# READING TEXT
On the clinical side, a new analysis of registry data suggests that cyclophosphamide is not the automatic choice of treatment for granulomatosis with polyangiitis (GPA) and microscopic polyangiitis (MPA).

Rituximab had a similar rate of remission in pediatric patients, 63%, but 22% of rituximab patients were hospitalized versus 10% of cyclophosphamide patients. The median 12-month pediatric vasculitis damage index (pVDI) score was 1 in both groups, and there were no significant differences in the rates of remission, severe adverse events, or organ damage.

Karen Onel, MD
Karen Onel, MD

“The damage index was very low in both groups,” said Karen Onel, MD, Chief of Pediatric Rheumatology at the Hospital for Special Surgery and Professor of Clinical Pediatrics at Weill Cornell Medical School. “For those of us who remember this disease in the dark ages, we really made great progress in helping these children get well and stay well.”

One of the most important JIA findings of the year was that earlier is better for starting treatment. Early combination therapy with a conventional plus biologic disease-modifying antirheumatic drug (DMARD) beat step-up therapy for clinically inactive disease at three years, 42% versus 35%. Additionally, the odds for the rapid improvement trajectory were improved by starting a DMARD in the first or second month from baseline, Dr. Onel explained,

Patients should expect to remain on therapy for years, she said. New data on deprescribing medication suggested most patients can expect to flare after treatment is withdrawn. A retrospective analysis of DMARD withdrawal in children called discontinuation a Sisyphean endeavor.

# LISTED ENTRIES
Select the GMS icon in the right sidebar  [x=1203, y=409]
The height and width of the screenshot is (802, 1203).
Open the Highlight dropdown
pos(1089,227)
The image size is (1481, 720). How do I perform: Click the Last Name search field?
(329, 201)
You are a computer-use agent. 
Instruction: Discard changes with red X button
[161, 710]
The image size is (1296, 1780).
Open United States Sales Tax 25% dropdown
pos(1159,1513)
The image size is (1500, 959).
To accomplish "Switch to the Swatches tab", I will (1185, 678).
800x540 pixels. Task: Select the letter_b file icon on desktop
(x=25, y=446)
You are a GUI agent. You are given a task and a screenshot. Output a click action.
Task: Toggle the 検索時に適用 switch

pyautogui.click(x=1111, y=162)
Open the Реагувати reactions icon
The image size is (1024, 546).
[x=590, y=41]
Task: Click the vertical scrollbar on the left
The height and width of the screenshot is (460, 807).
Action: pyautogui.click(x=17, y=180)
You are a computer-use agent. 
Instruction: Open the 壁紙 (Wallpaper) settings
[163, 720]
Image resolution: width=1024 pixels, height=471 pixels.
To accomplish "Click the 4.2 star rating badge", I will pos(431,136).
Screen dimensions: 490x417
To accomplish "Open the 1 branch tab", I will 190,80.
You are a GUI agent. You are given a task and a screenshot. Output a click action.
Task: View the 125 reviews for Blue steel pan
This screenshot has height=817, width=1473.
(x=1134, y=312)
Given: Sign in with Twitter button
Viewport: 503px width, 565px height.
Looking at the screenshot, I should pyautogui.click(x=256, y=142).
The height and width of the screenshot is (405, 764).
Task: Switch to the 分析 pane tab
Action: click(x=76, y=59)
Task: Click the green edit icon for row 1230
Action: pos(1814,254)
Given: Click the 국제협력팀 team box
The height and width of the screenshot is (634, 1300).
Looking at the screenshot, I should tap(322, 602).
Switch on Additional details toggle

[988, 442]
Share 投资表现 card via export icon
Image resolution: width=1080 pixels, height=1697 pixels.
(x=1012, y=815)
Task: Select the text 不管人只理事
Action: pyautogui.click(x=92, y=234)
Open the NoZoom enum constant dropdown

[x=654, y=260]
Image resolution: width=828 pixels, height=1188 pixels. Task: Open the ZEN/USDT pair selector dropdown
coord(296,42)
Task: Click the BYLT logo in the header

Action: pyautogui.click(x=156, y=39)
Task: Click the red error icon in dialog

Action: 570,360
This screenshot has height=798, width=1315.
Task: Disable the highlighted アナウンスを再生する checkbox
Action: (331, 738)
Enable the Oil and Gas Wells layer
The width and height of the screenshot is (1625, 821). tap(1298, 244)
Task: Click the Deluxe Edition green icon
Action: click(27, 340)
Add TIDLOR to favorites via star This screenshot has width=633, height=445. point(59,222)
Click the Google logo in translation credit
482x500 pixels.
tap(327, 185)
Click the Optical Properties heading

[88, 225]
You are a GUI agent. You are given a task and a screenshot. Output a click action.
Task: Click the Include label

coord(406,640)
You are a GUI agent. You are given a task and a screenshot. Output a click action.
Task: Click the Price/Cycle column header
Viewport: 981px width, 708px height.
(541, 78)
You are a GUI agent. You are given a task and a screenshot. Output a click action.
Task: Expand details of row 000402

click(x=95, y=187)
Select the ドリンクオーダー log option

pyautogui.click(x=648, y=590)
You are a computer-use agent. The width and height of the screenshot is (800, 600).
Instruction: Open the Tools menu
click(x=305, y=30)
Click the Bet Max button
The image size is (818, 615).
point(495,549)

# REQUIREMENT
Answer these questions from the pediatric rheumatology text:
1. What share of rituximab patients were hospitalized?
2. At three years, what rates of clinically inactive disease did early combination therapy and step-up therapy reach?
3. What did a retrospective analysis of DMARD withdrawal in children call discontinuation?

# SOLVED PROBLEM
1. 22%.
2. Early combination therapy reached 42%, and step-up therapy reached 35%.
3. A Sisyphean endeavor.